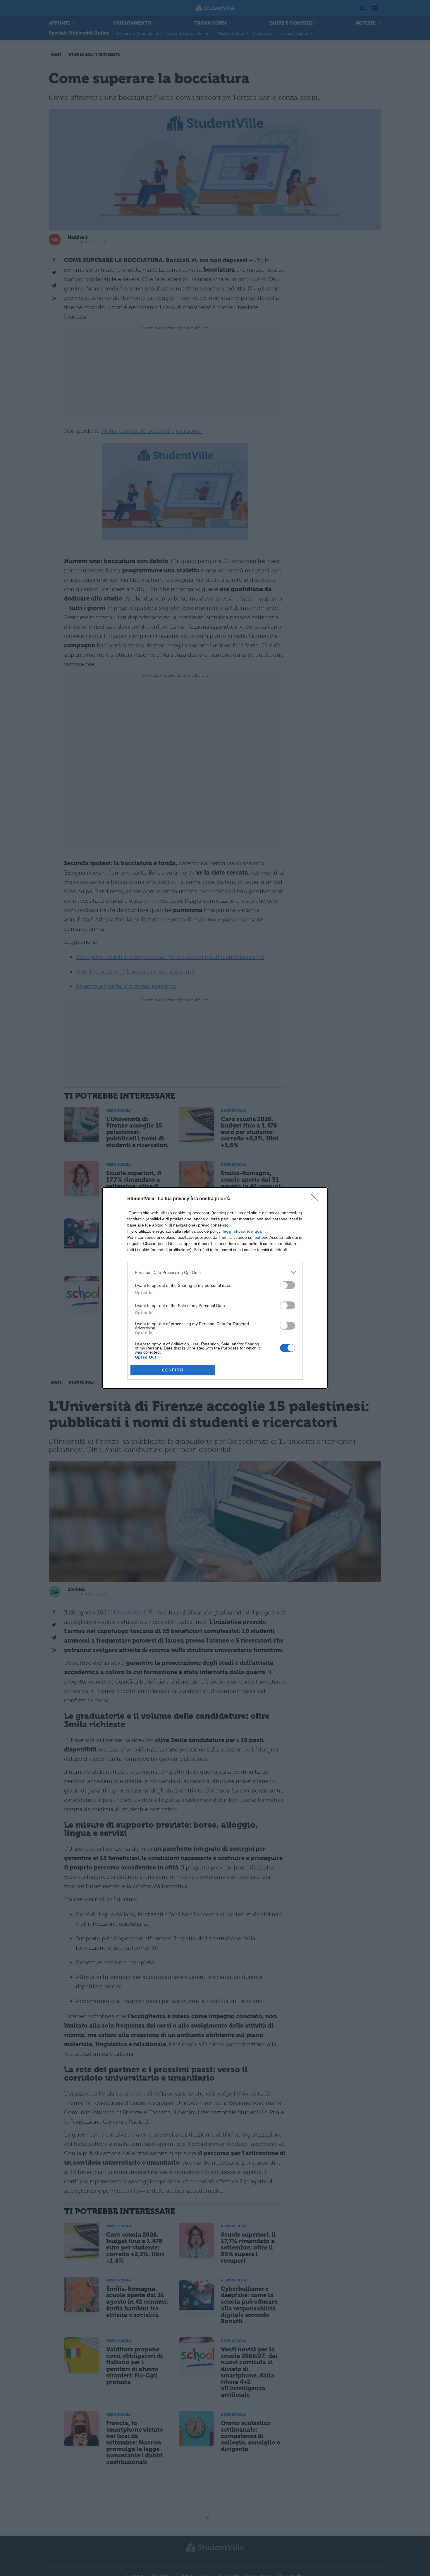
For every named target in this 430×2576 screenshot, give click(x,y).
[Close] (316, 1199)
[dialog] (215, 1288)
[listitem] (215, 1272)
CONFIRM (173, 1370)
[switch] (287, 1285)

> [Required action]
Leave the pictures out and copy the rest of the data exactly.

> [Written reply]
For every named target in this 430×2576 screenshot, give click(x,y).
[Close] (316, 1199)
[dialog] (215, 1288)
[listitem] (215, 1272)
CONFIRM (173, 1370)
[switch] (287, 1285)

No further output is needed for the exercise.